Sous une forme atypique, celle du "théâtre de salon" qui renvoie aux soirées littéraires qui ont si bien inspiré Marcel Proust, le spectacle, loin de tout formalisme docte et guindé, s’apparente davantage à une causerie au cours de laquelle le spectateur est emporté au-delà du rideau rouge.
Tout commence par les fameux trois coups, signal solennel, aujourd’hui totalement tombé en désuétude, de l’ouverture de la représentation qui clôturaient les conversations et figeaient les spectateurs et par une ode au théâtre écrite par Sacha Guitry, auteur incarnant à merveille l’esprit français.
Dans ce florilège de textes qui puise dans tous les siècles et tous les registres dramatiques, de Molière à Claudel en passant par Musset et Guitry, et des écrits humoristiques tels ceux de Miguel Zamacoïs sur le souffleur et les instruments de musique, sont instillés anecdotes et mots d’auteurs ainsi que de comédiens, tels Pierre Fresnay ou Arletty, passés à la postérité.
De noir vêtu, écharpe rouge à la Bruand, Jean-Michel Dhermay, qui allie le charme à la prestance, l’élégance du maintien à la sureté du jeu, dispense une partition fluide et harmonieuse dans laquelle les textes s’imbriquent de manière judicieuse ponctués de quelques intermèdes composés par l'organiste Sophie Véronique Cauchefer-Choplin.

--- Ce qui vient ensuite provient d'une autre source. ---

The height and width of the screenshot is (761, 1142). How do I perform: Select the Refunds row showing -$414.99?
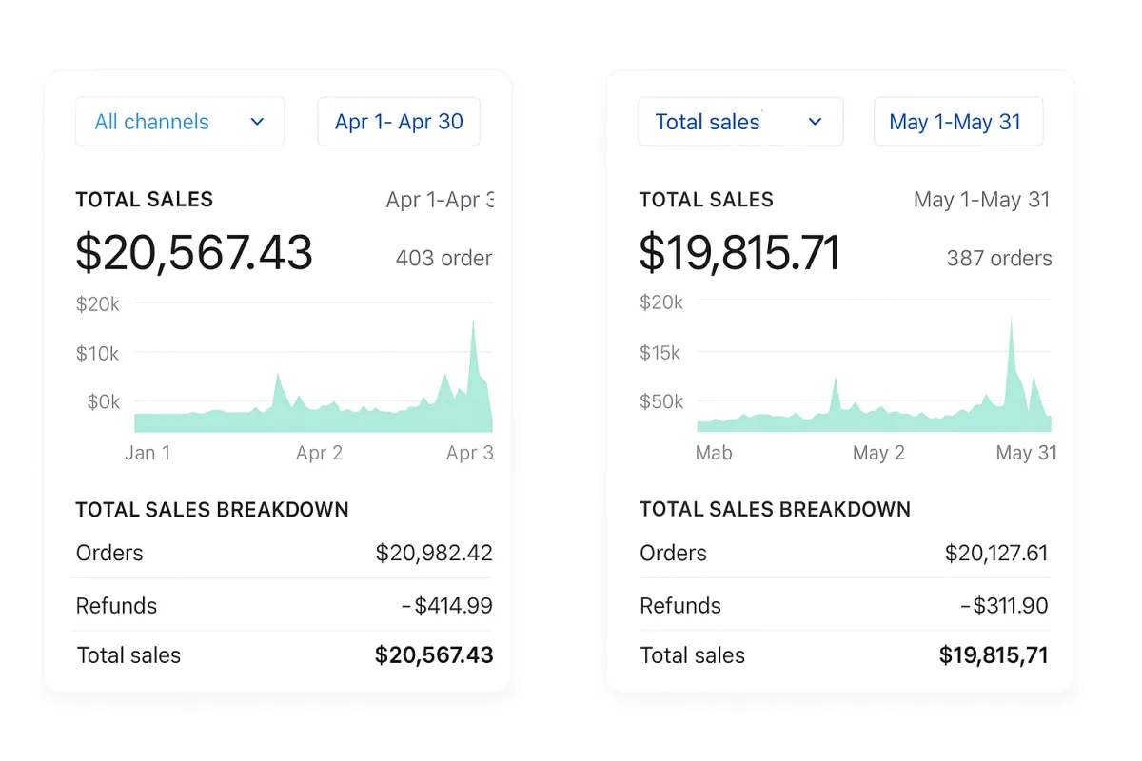coord(284,606)
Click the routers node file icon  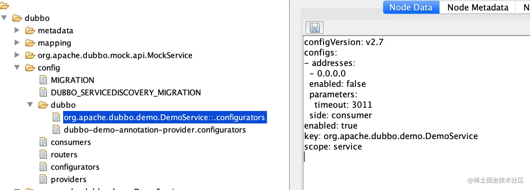click(x=43, y=155)
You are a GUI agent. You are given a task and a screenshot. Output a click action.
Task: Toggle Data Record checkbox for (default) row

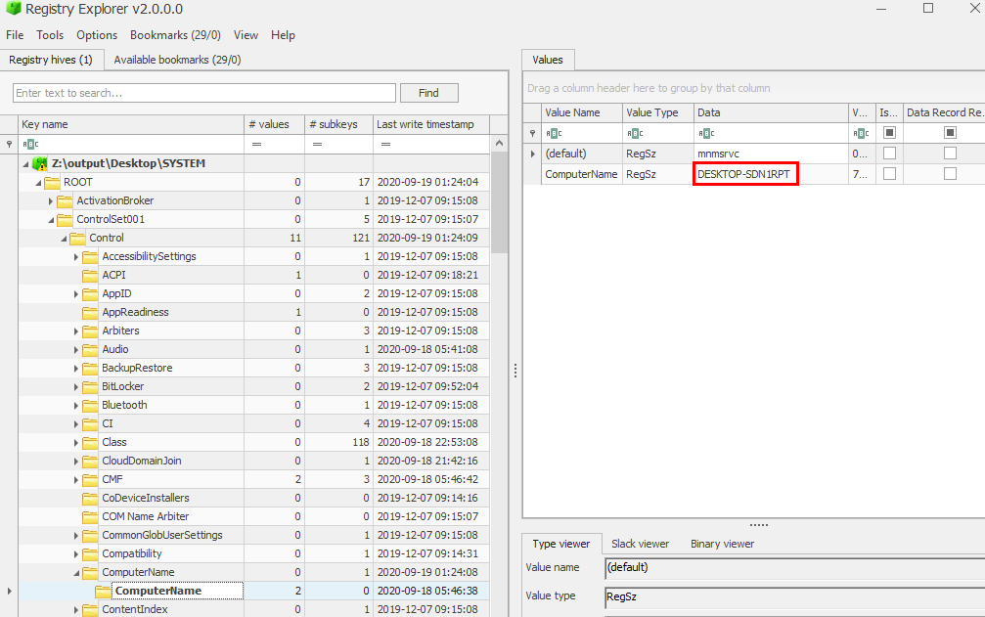[950, 154]
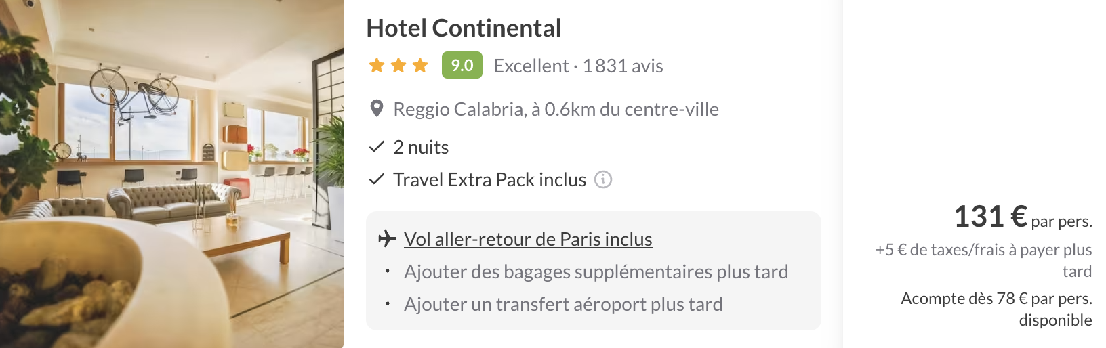Click the green 9.0 rating badge
The image size is (1106, 348).
[462, 65]
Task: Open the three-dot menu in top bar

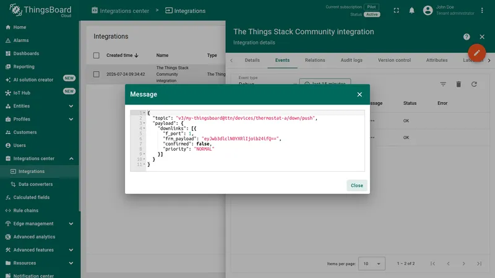Action: pos(482,11)
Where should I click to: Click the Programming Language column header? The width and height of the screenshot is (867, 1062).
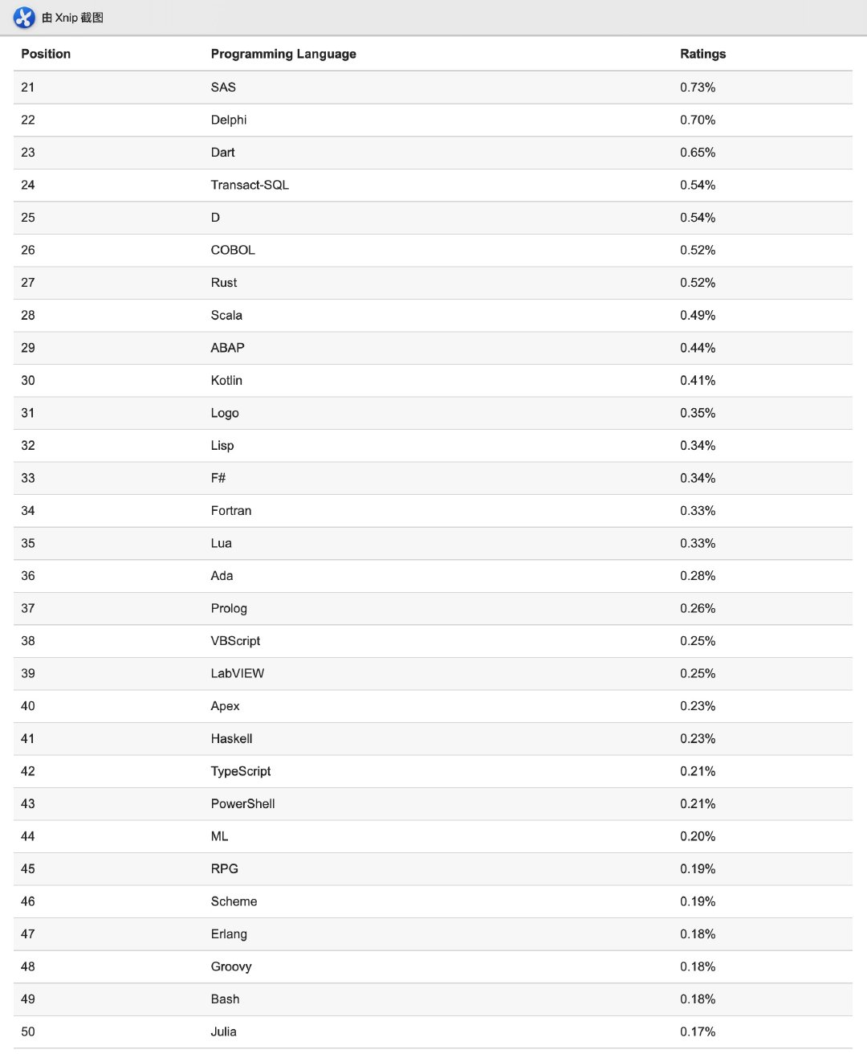click(283, 54)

Il tourne les pages d’un album de souvenirs aux pages sépia quand il évoque des personnages disparus comme le moucheur de chandelles et le souffleur mais intemporel s’agissant du verbe, ainsi quand il interprète l'ire d'Eraste qui introduit "Les fâcheux" de Molière, scène qui n’a pas pris une ride et qui établit, comme l’écrit Jean d’Ormesson qu’il cite dans sa note d’intention, que le passé peut "être source de fraîcheur et de renouvellement".